Toujours la même neutralité.
Arved les regarda une dernière fois.
— Vous pouvez disposer.
Ce fut encore Soren qui se leva le premier.
Pas pour prendre la tête.
Pas pour jouer un rôle.
Simplement parce que son corps répondait avant les autres.
Lior suivit.
Ilia ensuite.
Mira.
Nerla.
Edrik.
Tomas.
Kairo en dernier.
Les chaises raclèrent le sol dans un bruit bref et sec.
Ils sortirent dans le couloir.
Là, personne ne parla tout de suite.
Sous les néons, les visages paraissaient plus secs encore.
Lior passa une main sur sa bouche.
Edrik gardait les yeux trop fixes.
Nerla marchait comme si elle classait déjà tout cela pour l’empêcher d’envahir le reste.

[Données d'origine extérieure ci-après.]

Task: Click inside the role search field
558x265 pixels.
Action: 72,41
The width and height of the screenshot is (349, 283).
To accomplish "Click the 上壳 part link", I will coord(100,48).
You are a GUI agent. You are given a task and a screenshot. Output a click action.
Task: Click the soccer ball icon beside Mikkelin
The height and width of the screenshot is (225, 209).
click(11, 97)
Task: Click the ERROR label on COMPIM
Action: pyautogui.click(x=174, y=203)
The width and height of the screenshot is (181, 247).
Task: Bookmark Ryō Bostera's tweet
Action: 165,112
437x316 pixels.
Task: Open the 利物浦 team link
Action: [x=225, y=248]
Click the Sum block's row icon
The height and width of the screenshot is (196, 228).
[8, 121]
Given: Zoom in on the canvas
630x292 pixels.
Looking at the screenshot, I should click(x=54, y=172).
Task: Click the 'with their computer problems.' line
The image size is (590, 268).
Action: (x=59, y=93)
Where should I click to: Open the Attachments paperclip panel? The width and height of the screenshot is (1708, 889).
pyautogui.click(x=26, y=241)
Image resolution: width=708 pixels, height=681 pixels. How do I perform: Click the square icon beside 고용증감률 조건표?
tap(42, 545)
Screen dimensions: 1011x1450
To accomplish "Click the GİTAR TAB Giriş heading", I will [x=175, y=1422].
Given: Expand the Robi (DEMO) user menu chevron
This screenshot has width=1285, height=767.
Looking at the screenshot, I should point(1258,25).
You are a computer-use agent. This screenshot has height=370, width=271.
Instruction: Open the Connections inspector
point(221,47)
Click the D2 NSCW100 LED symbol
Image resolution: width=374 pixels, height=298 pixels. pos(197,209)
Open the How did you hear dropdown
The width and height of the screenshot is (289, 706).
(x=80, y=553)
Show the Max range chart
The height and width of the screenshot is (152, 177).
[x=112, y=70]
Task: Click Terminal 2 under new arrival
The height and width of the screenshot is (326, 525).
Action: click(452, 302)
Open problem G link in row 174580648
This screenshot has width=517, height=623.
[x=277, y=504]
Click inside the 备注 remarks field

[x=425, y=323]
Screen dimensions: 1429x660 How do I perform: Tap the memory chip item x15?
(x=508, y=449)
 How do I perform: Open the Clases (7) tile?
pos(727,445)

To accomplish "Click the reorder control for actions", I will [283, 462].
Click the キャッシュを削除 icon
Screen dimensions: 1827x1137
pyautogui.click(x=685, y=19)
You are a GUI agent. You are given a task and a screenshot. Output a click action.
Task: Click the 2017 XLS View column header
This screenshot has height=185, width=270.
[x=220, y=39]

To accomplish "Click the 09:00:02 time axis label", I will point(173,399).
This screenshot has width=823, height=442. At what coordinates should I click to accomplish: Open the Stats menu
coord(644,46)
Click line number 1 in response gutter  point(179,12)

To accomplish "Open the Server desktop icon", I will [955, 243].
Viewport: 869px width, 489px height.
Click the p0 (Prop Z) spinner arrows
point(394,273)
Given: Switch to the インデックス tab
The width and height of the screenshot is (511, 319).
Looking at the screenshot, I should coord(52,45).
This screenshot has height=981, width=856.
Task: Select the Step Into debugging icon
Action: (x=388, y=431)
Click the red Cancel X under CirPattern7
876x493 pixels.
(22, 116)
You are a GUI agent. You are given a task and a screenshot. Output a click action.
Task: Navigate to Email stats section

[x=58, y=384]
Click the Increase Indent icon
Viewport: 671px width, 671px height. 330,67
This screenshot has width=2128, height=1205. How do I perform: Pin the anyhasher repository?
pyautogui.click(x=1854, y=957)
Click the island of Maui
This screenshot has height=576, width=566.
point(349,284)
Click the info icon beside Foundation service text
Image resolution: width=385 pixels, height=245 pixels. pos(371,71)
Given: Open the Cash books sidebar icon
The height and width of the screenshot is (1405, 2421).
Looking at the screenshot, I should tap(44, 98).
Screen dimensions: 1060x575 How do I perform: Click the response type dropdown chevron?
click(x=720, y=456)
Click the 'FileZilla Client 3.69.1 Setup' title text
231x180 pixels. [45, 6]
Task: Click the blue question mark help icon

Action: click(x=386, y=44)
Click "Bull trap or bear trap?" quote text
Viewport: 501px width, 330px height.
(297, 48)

Mira avançait droite, plus grave encore.
Ilia tenait son rythme habituel, sauf que Kairo sentait bien qu’elle évaluait déjà le point précis où il faudrait tenir.
Soren marchait devant eux.
Toujours.
Mais maintenant, quelque chose avait changé dans cette image.
Avant, il pouvait encore ressembler au soldat le plus lisible du groupe.
À présent, il avançait comme quelqu’un qui venait de comprendre que la lisibilité ne le protégerait de rien.
Et Tomas—
Tomas ne souriait pas.
Il n’avait pas l’air heureux.
Mais il n’avait pas le même regard que les autres.
Quelque chose, dans ce qu’on venait de leur révéler, ne l’avait pas seulement atteint.
Quelque chose l’avait aussi attiré.
Kairo détourna les yeux.
Ils ne chuteraient pas de la même manière.
Au bout du couloir, Ferik ouvrit une nouvelle porte.
Derrière, il n’y avait qu’un autre sas, une autre lumière, une autre étape du centre.
Rien n’avait encore commencé.
Et pourtant, quelque chose leur avait déjà été retiré dans cette salle.
Pas un droit.
Pas une illusion.
Quelque chose de plus simple.
La part d’eux qui croyait encore que leur corps leur appartenait entièrement.
Le programme ne venait pas seulement de leur apprendre ce qu’ils allaient devenir.
Il venait de leur apprendre que leurs corps compteraient plus qu’eux.